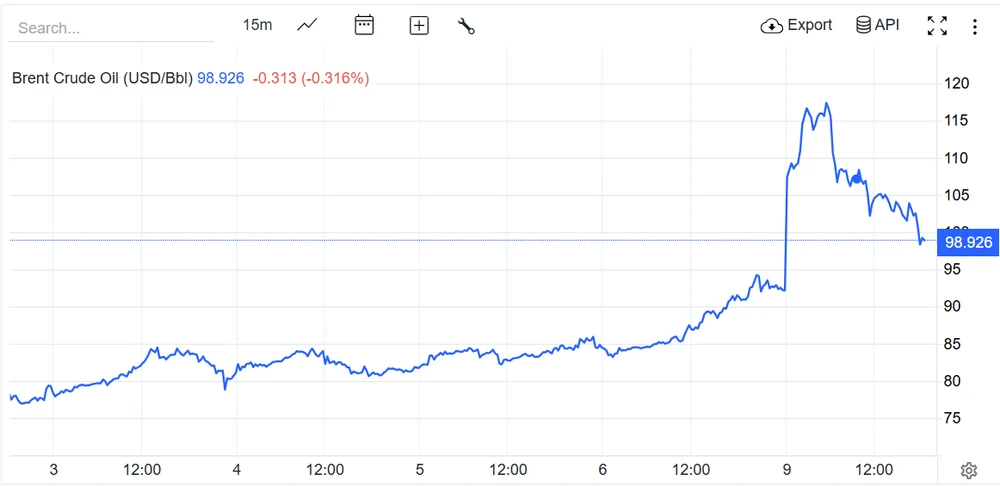This screenshot has height=486, width=1000.
Task: Select the date marker labeled 3
Action: tap(54, 469)
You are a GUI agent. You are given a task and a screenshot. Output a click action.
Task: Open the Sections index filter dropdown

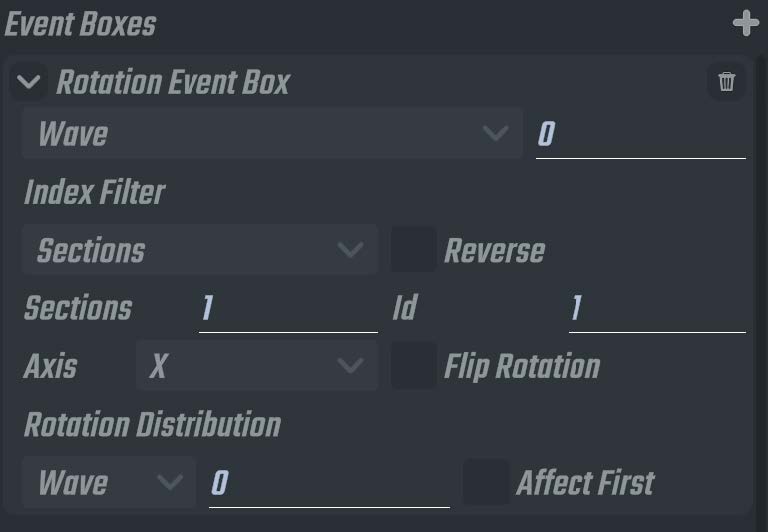[200, 249]
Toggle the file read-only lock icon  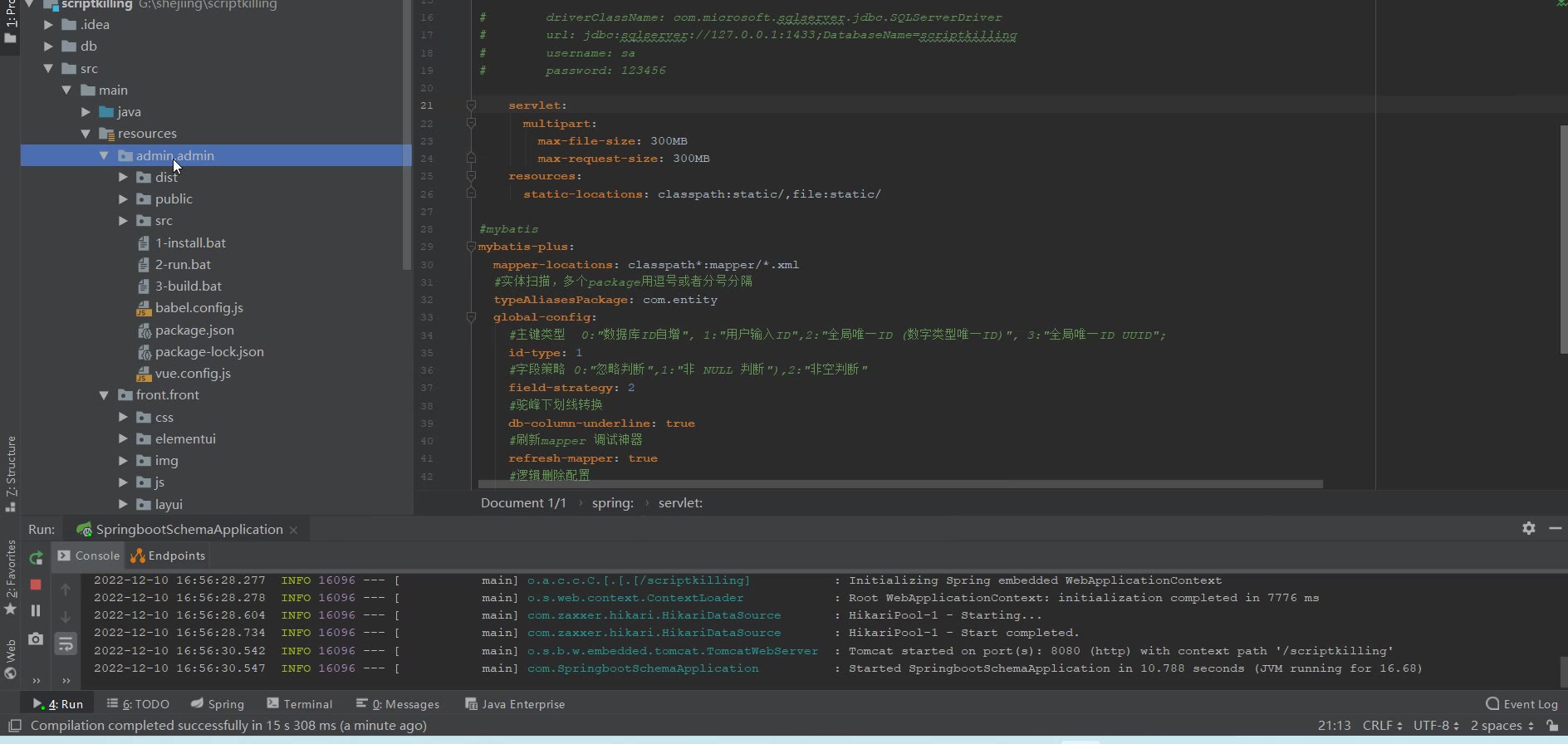[1552, 726]
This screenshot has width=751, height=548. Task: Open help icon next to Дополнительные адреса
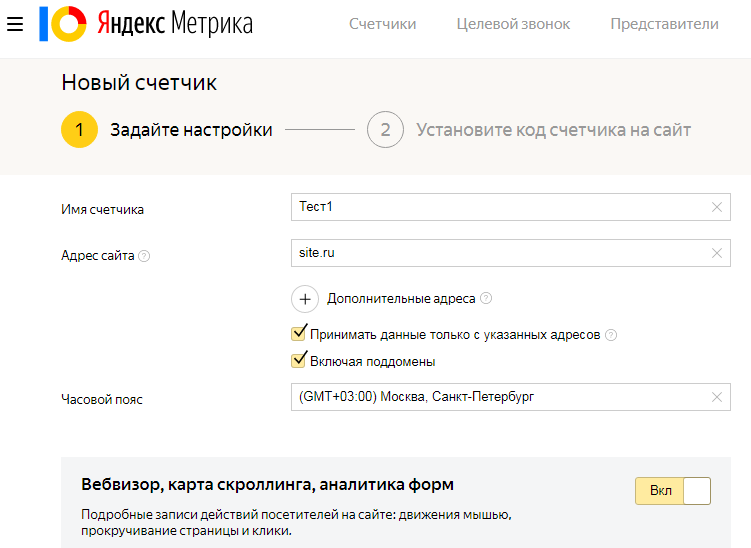tap(486, 299)
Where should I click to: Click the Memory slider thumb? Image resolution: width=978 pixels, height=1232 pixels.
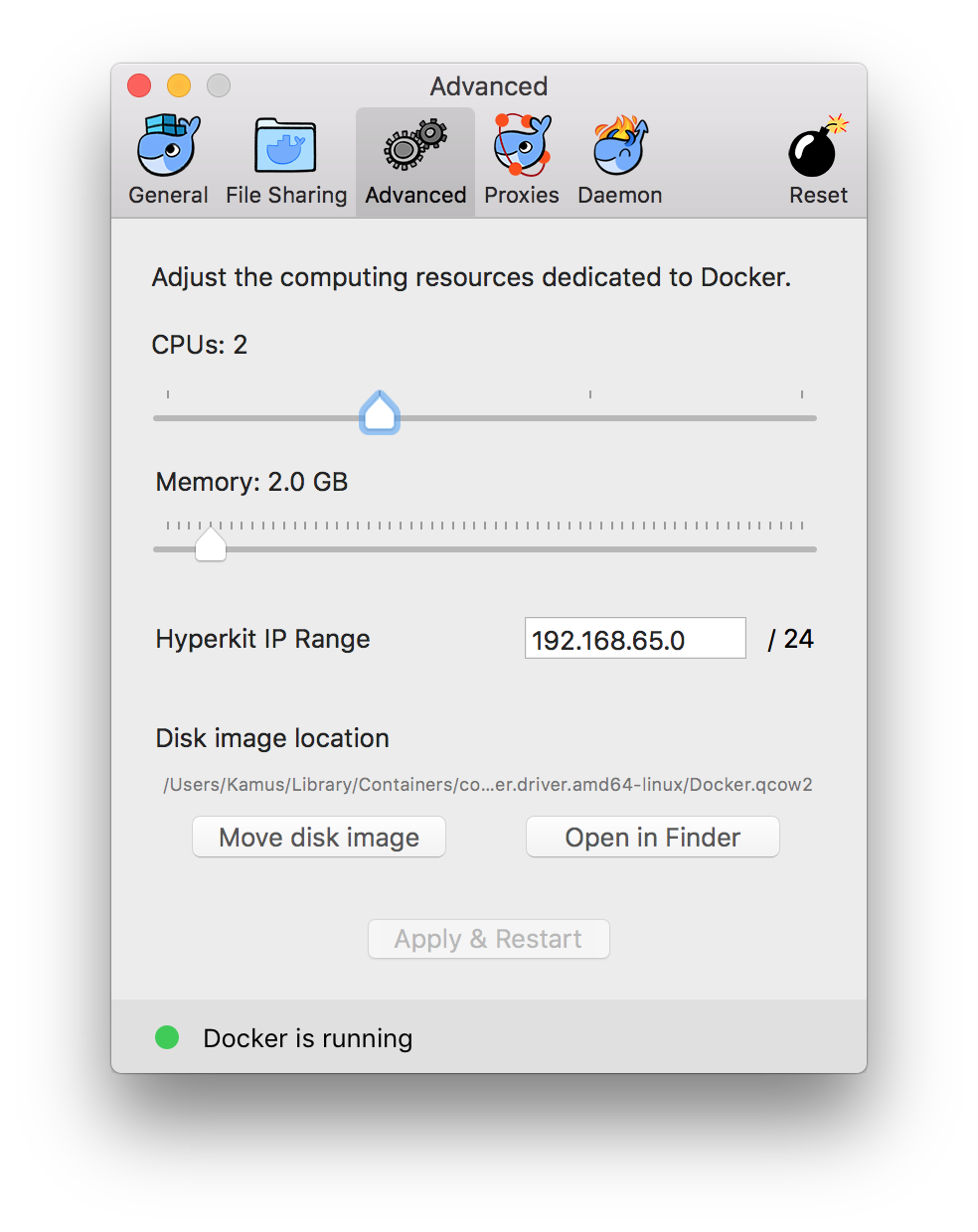coord(211,543)
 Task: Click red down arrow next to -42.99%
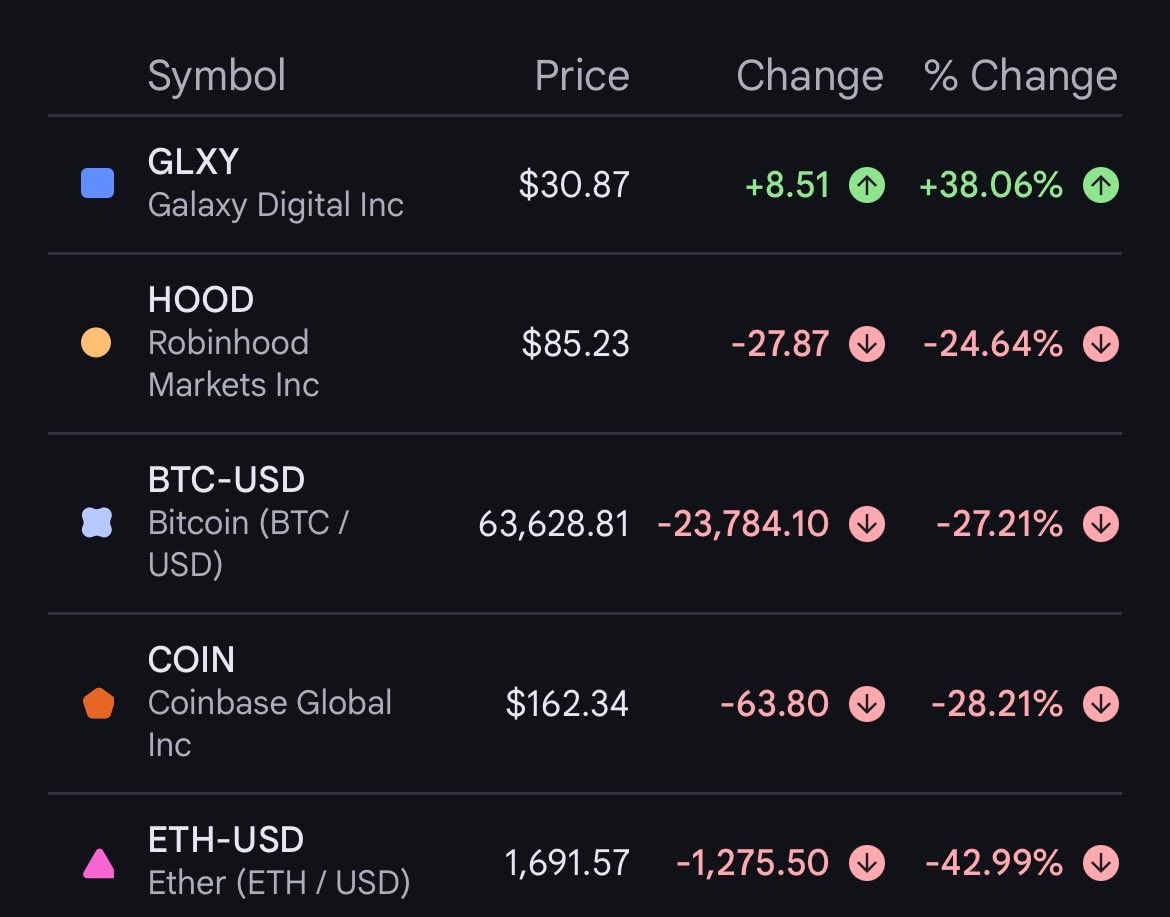(1101, 863)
-------------------------
§ PROBLEM TO SOLVE: Please output only the lines running from the one that holds "Where should I" through the last line of the entries, both ends included, without any images.

§ RESPONSE AREA:
Where should I click to: Click the Memory slider thumb? Image resolution: width=978 pixels, height=1232 pixels.
coord(211,543)
 Task: Click red down arrow next to -42.99%
(1101, 863)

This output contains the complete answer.